そして、駆動軸DSは、右駆動軸DSR、左駆動軸DSLで構成され、右駆動軸DSRは、右後輪(図示せず)を駆動し、左駆動軸DSLは、左後輪(図示せず)を駆動する。
右駆動軸DSRと左駆動軸DSLは共に、一つの軸の両端に継手となる等速ジョイント(図示せず)が設けられている。
【0024】
差動装置DFは、デフケースDC、ピニオンギヤD1、右サイドギヤD2R、左サイドギヤD2Lを備えている。
デフケースDCは、車幅方向に面する第4歯車GY4における第1回転軸SH1側に接合されている。
デフケースDCは、第3回転軸SH3を中心に回転可能にギヤハウジングCG内に支持されている。
【0025】
デフケースDCは、第3回転軸SH3を中心軸とする略筒形状を有し、その筒内部に、ピニオンギヤD1、右サイドギヤD2R、左サイドギヤD2Lが収容されている。
ピニオンギヤD1は、第3回転軸SH3に直交しつつ、デフケースDCの筒壁を貫通するピニオン軸D3に回転可能に軸支されている。
【0026】
右サイドギヤD2Rは、ピニオンギヤD1に噛合しつつ、デフケースDCの右端部に回転可能に支持されている。
右サイドギヤD2Rは、右駆動軸DSRの車幅方向内側端部に形成され、ベベルギヤで構成されている。
また、右サイドギヤD2Rは、その軸中心に、右駆動軸DSRの端部に配置される等速ジョイント(図示せず)が挿嵌されており、右駆動軸DSRと一体に回転する。
【0027】
左サイドギヤD2Lは、ピニオンギヤD1に噛合しつつ、デフケースDCの左端部に回転可能に支持されている。
左サイドギヤD2Lは、左駆動軸DSLの車幅方向内側端部に形成され、右サイドギヤD2Rと同一のベベルギヤで構成されている。
また、左サイドギヤD2Lは、その軸中心に、左駆動軸DSLの端部に配置される等速ジョイント(図示せず)が挿嵌されており、左駆動軸DSLと一体に回転する。
【0028】
差動装置DFは、第4歯車GY4が回転することで、デフケースDC、およびピニオンギヤD1が、第3回転軸SH3を中心に回転(公転)する。
ピニオンギヤD1が、第3回転軸SH3を中心に回転することで、デフケースDC(第4歯車GY4)の回転を噛合する右サイドギヤD2R、および左サイドギヤD2Lに伝達する。

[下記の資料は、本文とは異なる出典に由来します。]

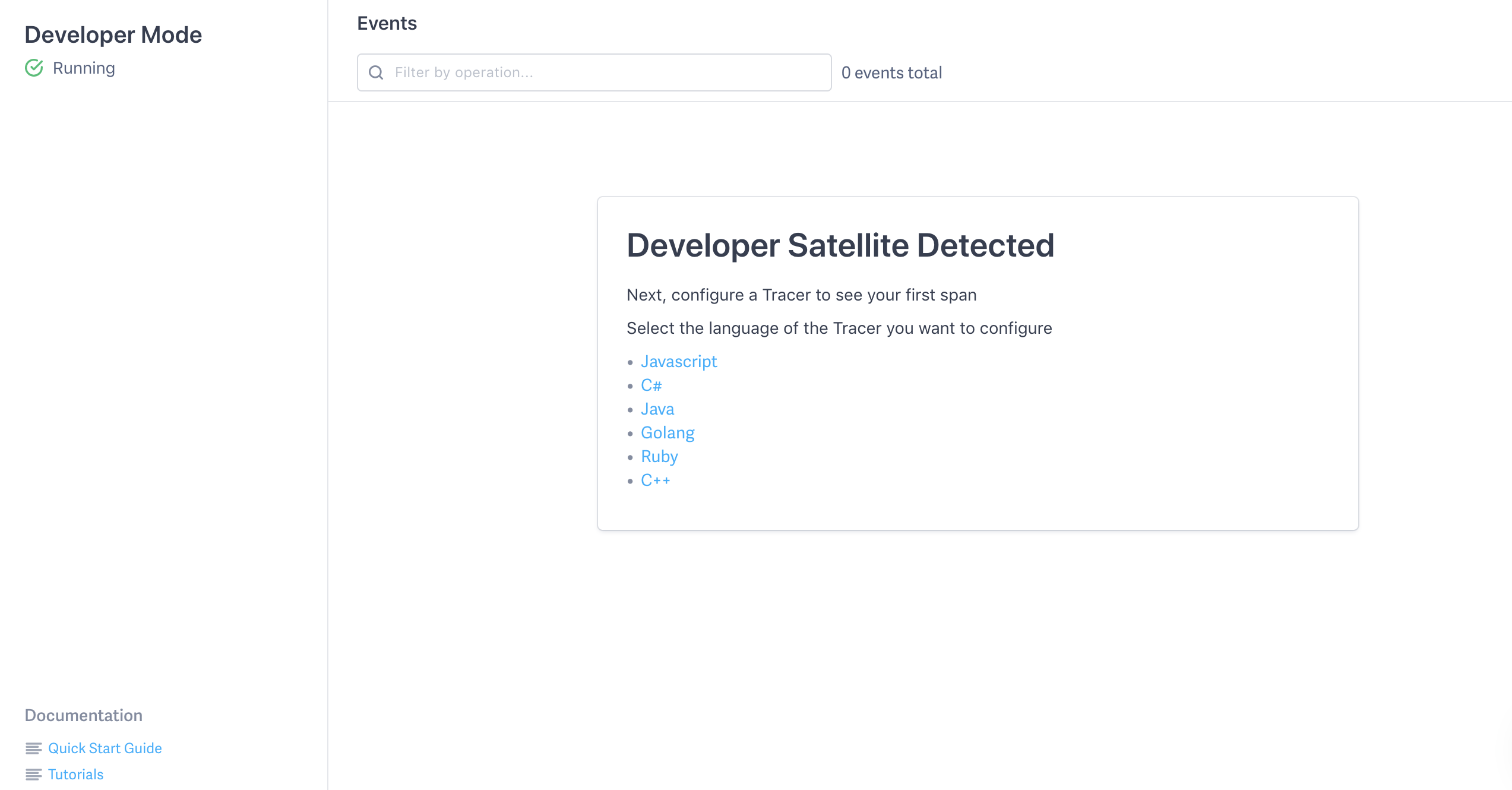Click the green Running status checkmark icon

そして、右サイドギヤD2Rが回転することで、右駆動軸DSRが回転し、左サイドギヤD2Lが回転することで、右駆動軸DSRが回転する。
また、デフケースDCが回転する際に、ピニオンギヤD1がピニオン軸D3を中心に回転(自転)することで、左右の駆動軸DSに回転差を与えつつ、回転を伝達する。
【0029】
次に、本実施形態の車両用動力伝達装置Sの作用効果について説明する。
本実施形態の車両用動力伝達装置Sでは、第1回転軸SH1が車両前後方向に指向し、第2回転軸SH2、第3回転軸SH3が車幅方向に指向して配置されている。
加えて、第3回転軸SH3は、車両前後方向において、第2回転軸SH2と電動機Mの重心MCとの中間に位置した状態で、ギヤハウジングCG内に軸支されている。
このような構成によって、車両用動力伝達装置Sの車両前後方向におけるコンパクト化を図ることができる。
そして、前後方向のコンパクト化を図れることで、車両用動力伝達装置Sと電動機Mからなる後輪駆動手段RWDを、車両の前後方向の重量バランスについて好適に構成することができる。
【0030】
また、本実施形態の車両用動力伝達装置Sでは、第1回転軸SH1に対する第2歯車GY2の位置と、第1回転軸SH1に対する第3歯車GY3の位置とが、車幅方向に対称となるように第2回転軸SH2の軸部分の長さが設定されている。
さらに、第4歯車GY4の車幅方向で第1回転軸SH1側に差動装置DFが配置されているため、車両用動力伝達装置Sの車幅方向におけるコンパクト化を図ることができる。
そして、車幅方向のコンパクト化を図れることで、車両用動力伝達装置Sを車両に設置する際の懸架装置(図示せず)等への制約を緩和することができる。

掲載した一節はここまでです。